Grillo punzecchia i partiti, oggi torna a dire no a governi tecnici e a Monti

. Politica

Continua il balletto di Beppe Grillo, che in maschera o senza, gioca come il gatto con il topo  con i grandi partiti della prima e della seconda Repubblica. Ora tutti a correre in un verso o nell'altro dietro a Grillo o quantomeno alle sue decisioni. E lui punzecchia, tasta, politicamente provoca. Un giorno un'apertura, quello successivo la chiusura. Ora quello che dice il Movimento 5 stelle, e' che l'unica possibilita' sarebbe quella di affidare proprio ad un uomo scelto da Grillo, l'incarico di formare il nuovo governo. Forse in questo caso caso potrebbe anche avere un altro nome, governo a cinque punte. Intanto Napolitano fa sapere che non e' possibile anticipare l'inizio della legislatura e cosi' le Camere si riuniranno per la prima volta, come previsto, venerdi' 15 marzo. Intanto si intensificano le voci su quale sia la strategia di Napolitano. Una cosa appare certa, il Presidente, agira' per dipanare l'ultima matassa, forse la piu' complicata, del suo settennato, con estremo rigore ed in piena autonomia, nel piu' assoluto rispetto per la Costituzione.

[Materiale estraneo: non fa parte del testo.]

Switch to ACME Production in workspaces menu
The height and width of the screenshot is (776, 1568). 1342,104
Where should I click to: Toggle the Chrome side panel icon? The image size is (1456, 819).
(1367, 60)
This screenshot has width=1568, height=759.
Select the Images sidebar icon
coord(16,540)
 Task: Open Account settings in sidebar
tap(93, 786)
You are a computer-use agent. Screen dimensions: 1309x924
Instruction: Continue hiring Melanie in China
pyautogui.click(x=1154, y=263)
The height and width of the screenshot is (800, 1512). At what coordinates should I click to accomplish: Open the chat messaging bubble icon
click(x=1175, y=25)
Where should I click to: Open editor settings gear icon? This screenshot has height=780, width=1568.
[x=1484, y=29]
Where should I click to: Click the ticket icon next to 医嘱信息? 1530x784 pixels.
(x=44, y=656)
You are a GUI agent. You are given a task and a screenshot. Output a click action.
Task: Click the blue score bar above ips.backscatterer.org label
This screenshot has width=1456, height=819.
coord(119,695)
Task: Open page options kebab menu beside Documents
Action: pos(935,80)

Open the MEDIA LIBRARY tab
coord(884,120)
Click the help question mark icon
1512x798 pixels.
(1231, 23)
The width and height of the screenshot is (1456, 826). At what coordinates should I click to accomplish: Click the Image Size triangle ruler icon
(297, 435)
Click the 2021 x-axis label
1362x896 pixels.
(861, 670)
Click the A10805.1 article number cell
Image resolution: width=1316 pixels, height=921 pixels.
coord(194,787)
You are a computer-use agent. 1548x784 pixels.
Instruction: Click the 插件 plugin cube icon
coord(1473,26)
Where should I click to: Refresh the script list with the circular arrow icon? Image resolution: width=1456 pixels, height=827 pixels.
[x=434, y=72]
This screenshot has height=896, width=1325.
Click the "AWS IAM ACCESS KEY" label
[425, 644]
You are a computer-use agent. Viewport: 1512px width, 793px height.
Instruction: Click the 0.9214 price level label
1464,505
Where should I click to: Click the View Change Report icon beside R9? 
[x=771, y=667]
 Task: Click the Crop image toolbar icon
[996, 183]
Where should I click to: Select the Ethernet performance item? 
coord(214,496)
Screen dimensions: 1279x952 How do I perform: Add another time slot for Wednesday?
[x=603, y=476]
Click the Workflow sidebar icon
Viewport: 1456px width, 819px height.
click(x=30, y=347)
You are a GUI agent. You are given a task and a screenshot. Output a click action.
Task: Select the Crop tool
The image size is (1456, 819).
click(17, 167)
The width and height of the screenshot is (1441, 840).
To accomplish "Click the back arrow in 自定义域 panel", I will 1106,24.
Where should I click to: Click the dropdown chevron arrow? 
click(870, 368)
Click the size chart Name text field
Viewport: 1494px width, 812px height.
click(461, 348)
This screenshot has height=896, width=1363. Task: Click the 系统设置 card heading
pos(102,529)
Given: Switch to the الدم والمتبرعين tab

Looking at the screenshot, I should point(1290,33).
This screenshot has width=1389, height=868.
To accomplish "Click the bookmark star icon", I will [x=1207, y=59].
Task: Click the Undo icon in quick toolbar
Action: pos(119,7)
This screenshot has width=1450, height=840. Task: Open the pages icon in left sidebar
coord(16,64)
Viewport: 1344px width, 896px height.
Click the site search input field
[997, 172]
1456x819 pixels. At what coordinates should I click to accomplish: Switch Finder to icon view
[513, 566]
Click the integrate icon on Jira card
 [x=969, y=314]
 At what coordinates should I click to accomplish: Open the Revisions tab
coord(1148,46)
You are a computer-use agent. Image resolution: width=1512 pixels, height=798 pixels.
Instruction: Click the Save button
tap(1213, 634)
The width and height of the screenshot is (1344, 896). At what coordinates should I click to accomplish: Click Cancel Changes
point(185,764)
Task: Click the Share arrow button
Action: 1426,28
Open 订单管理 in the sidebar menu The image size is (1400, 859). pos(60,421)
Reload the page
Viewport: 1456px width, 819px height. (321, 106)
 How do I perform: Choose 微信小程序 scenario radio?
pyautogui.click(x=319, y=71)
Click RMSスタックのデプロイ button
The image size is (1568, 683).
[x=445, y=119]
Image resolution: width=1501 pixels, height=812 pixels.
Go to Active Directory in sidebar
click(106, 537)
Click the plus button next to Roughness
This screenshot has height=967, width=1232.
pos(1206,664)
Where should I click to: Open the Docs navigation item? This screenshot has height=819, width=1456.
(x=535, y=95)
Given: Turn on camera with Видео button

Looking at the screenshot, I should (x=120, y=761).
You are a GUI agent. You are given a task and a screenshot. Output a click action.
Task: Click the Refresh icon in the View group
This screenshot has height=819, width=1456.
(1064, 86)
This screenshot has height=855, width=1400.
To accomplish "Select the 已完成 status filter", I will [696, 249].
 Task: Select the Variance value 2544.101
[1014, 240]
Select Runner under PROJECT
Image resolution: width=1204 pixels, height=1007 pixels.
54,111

Il che equivale a dire che dara' un incarico solo a chi avra' la possibilita', dopo il suo giro di consultazioni, di avere la maggioranza anche al Senato. (Le chiacchiere stanno a zero, Napolitano vuole sentire direttamente da tutti, Grillo in testa, cosa vogliono). Altrimenti potrebbe dare un incarico esplorativo, che potrebbe anche essere affidato anche Bersani, visto che comunque ha la maggioranza alla Camera. Poi, in caso di fallimento, ci sarebbe un governo di scopo, affidato ad un tecnico, oppure larghe intese, piu' o meno a tempo. Ed infine se tutte le strade saranno sbarrate il ritorno alle urne, questa volta in estate. Sarebbe un bel record per la storia repubblicana, dopo le prime elezioni invernali, le prime elezioni estive.